Monday, March 20, 2017

A Brief Look at Marketing Dominican Produce

A grower from the Jarabacoa Greenhouse Cluster in the Dominican Republic
Currently, small-scale greenhouse owners in the Jarabacoa region of the Dominican Republic produce several horticultural crops including tomatoes, bell peppers, cucumbers, and herbs. While the producers are able to consistently produce quality yields, they are vulnerable to volatile local and export markets, including wide price fluctuations. A F2F volunteer was requested to assess domestic and international markets for high-value vegetable crops and give recommendations to producers regarding next steps to ensure more consistent market and price options, possibly including negotiating firm production contracts. The goal was for producers and extension agents to better understand their options to increase the consistency of farm gate price and sales.

Supermarket in Jarabacoa
F2F volunteer Jean Schwaller traveled in January to access markets. One problem identified by the Ministry of Agriculture is access to export markets. Jean, however, maintained that many of the local producers would benefit from better access to market within the DR rather than focus on foreign consumers due to a lack of proper packaging materials and USDA import standards. As part of her assignment, Jean visited a local community market where 15 vendors were selling meat, cucumbers, peppers, and tomatoes. Cucumbers were being sold for 10 to 15 pesos, peppers ranged between 35 to 50 pesos, and tomatoes were priced 35 to 40 pesos, with price differences due mainly to the size of the produce. In Santiago, Jean visited a chain of supermarkets similar to Walmart called LaSirena, where she noted a wide range of prices on produce. Jean also visited some of Jarabacoa’s greenhouses which sell herbs, spinach, green peppers and cucumbers to these national supermarkets.

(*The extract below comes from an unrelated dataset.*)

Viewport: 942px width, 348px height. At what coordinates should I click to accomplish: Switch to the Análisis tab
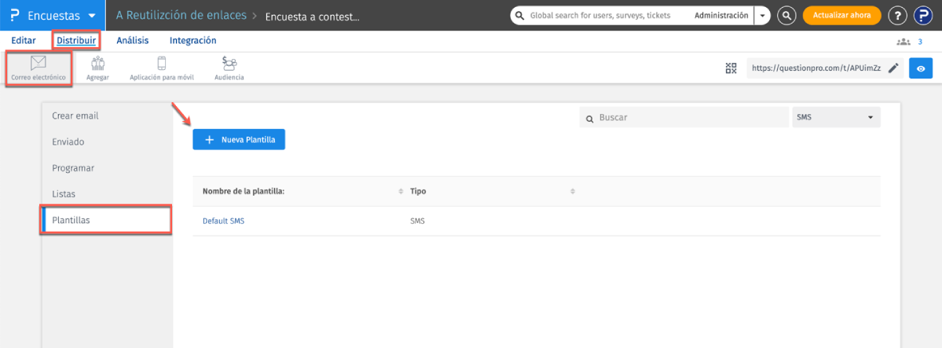click(132, 40)
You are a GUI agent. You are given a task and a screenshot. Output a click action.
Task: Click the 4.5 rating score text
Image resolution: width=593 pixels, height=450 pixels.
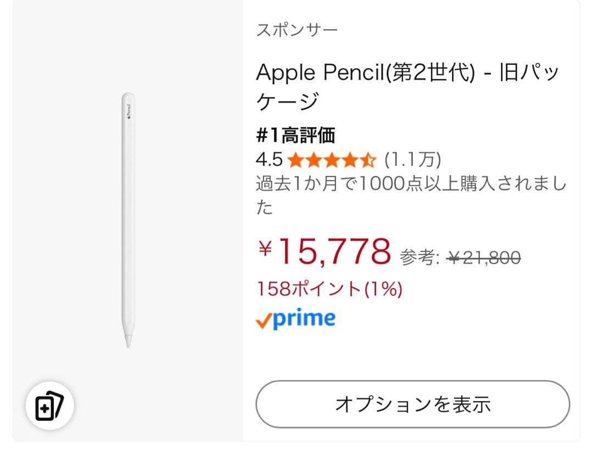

LaSirena supermarket in Santiago
Jean had lunch one day at Buen Sabor restaurant and asked the owner about where she gets her vegetables. The owner said she buys cucumbers, tomatoes, peppers, and eggplant, directly from local producers and she uses the same person for many of the ingredients she uses daily. For other items, like cabbage, carrot, and onion, she buys through a wholesale distributor. This gave Jean more information about other marketing venues.

After her market assessments and field visits, Jean held a marketing presentation for fifteen producers. She provided training on domestic and local markets and about the value-added by their association. Many local producers were still very interested in exporting to the US but realistically, in order to be competitive, these growers from Jarabacoa Greenhouse Cluster need to make some improvements to access new marketplace. One of Jean's recommendations was that a brand be used for all growers of the association to build a reliable identity, which would help influence consumers.  She recommended a logo be designed that clearly identifies the association and its members. 

Furthermore, Jean did training on calculating the cost of distribution as part of marketing products. And she suggested the association be more active and visit more restaurants, hotels, open-air markets, and supermarkets to be competitive in local markets. 

Jean also visited the country’s local wholesale farmers’ market, which was very well organized and very busy with consumers. Jean strongly recommended that Jarabacoa growers to bring some products to this farmers’ market. For example, the association could help it's members by coordinating the transportation from the cluster farms to the market; ensuring that higher quality products reach these marketplaces; identifying their products with a Jarabacoa Greenhoue Cluster Association brand, and seeking funding to collectively pay for the space rented at the market.

Lastly, Jean recommended that the Ministry of Agriculture gather market price information regularly and share it with the producers. Information could be disseminated through daily ‘market reports’ given by radio or television, or even via SMS technology. With reliable and real-time market information, producers make better decision at the time of establish contracts with their customers.